> [Exercise]:
The output must match the entries below exactly, with pictures removed.

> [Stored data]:
###
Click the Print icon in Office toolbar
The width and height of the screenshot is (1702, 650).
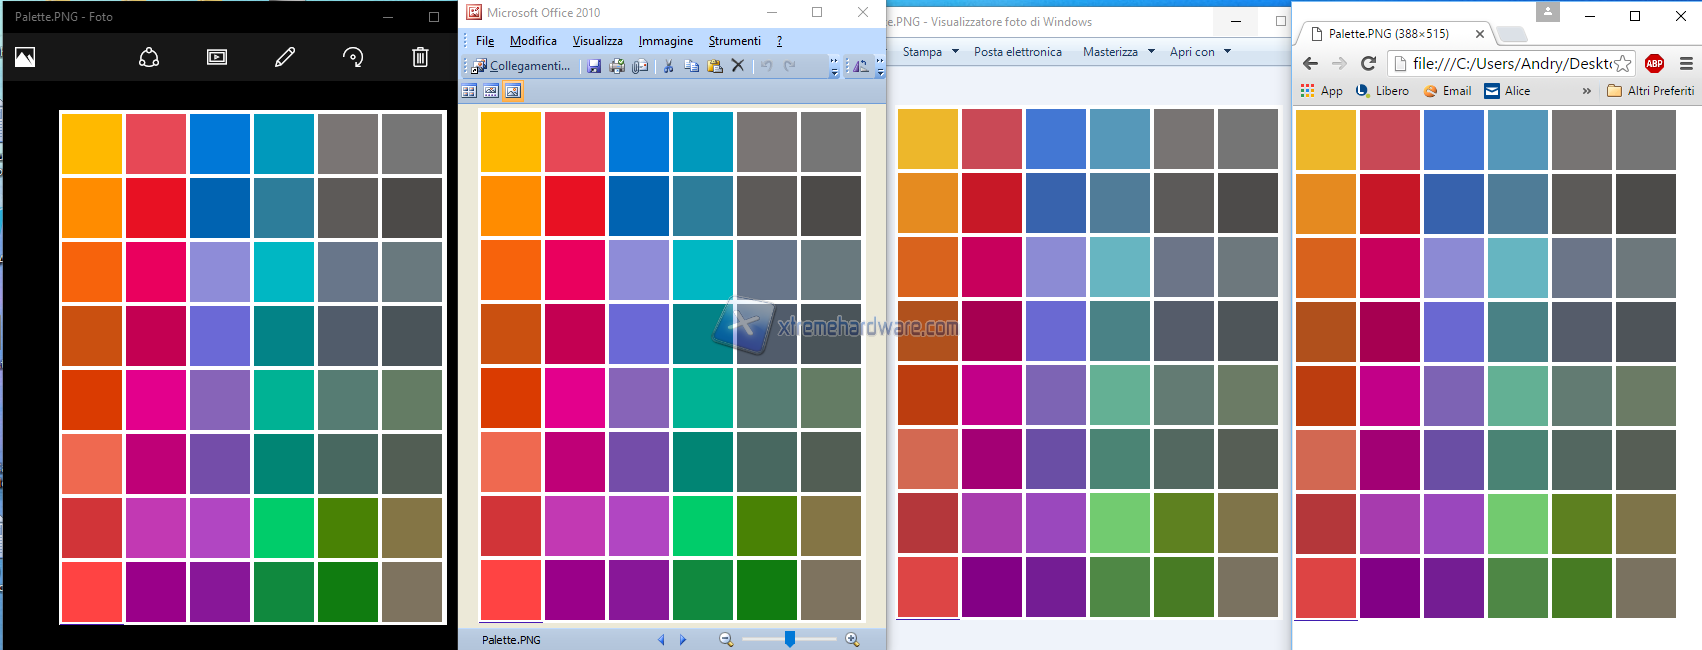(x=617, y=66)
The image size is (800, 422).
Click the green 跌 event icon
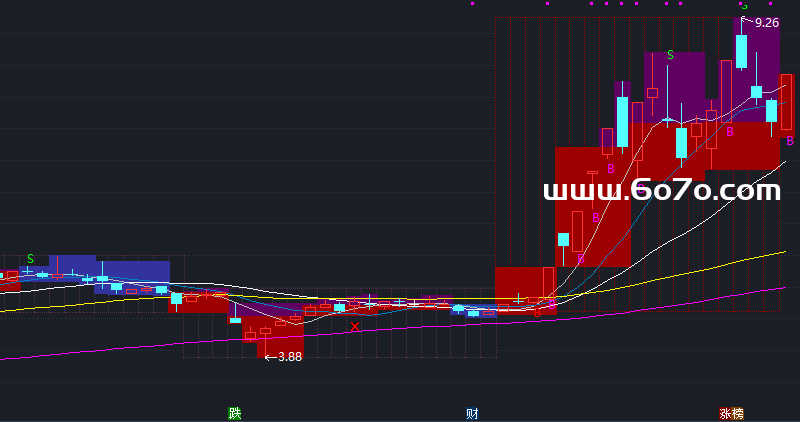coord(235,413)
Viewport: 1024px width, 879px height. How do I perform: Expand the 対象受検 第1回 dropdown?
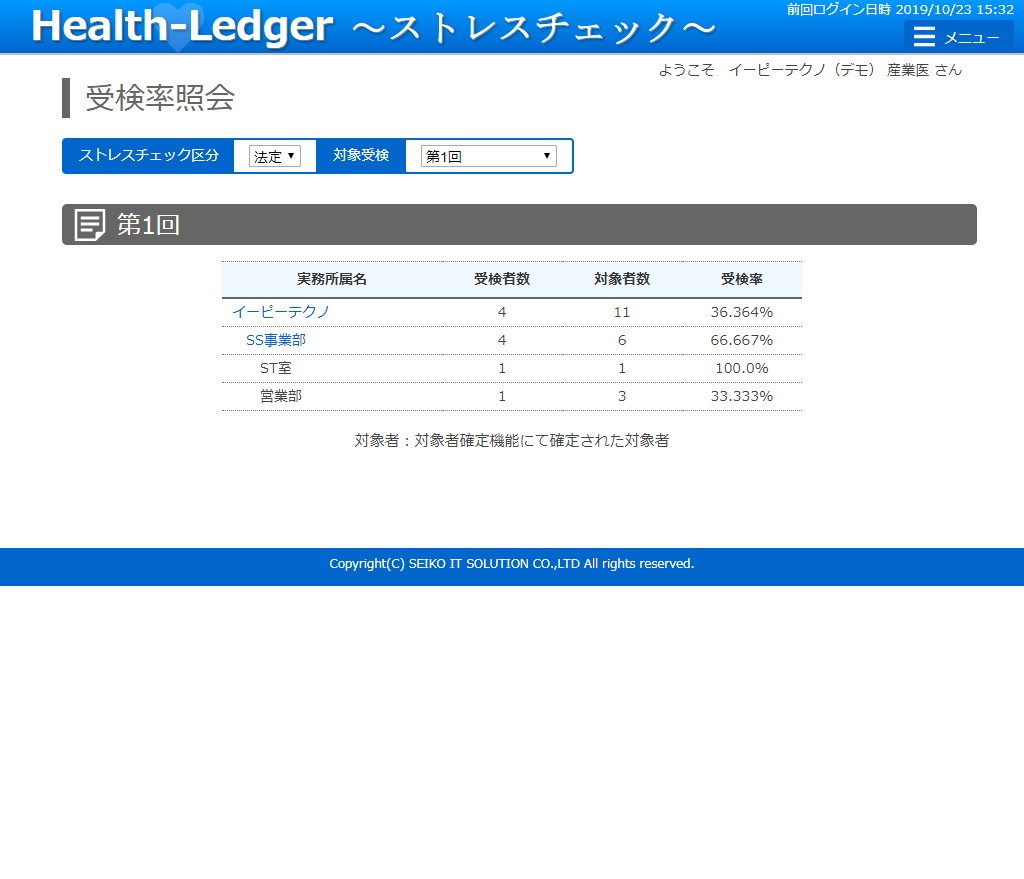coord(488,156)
###
> [Answer to this task]:
Click the Print icon in Office toolbar
The width and height of the screenshot is (1702, 650).
(x=617, y=66)
The image size is (800, 422).
Click the green 跌 event icon
coord(235,413)
Viewport: 1024px width, 879px height. How do I perform: Expand the 対象受検 第1回 dropdown?
coord(488,156)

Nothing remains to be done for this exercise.